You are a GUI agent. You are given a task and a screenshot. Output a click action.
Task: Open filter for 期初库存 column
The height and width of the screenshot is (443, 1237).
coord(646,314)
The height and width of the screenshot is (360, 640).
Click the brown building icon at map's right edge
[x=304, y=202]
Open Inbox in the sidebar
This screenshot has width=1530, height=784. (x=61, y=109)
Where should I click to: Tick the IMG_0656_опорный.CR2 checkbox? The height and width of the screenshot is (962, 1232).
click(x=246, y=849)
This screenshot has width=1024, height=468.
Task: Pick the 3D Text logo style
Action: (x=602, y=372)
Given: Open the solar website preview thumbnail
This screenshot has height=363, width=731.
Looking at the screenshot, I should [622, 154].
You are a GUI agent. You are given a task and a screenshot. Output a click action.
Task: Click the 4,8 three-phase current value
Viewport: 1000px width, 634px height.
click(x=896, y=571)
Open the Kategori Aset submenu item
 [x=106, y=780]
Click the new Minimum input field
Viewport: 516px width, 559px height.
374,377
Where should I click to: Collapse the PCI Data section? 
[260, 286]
***
— Work to complete —
The output consists solely of the lines from the line that contains "Viewport: 516px width, 559px height." through the final line of the data.

— Your response —
Viewport: 516px width, 559px height.
374,377
Where should I click to: Collapse the PCI Data section? 
[260, 286]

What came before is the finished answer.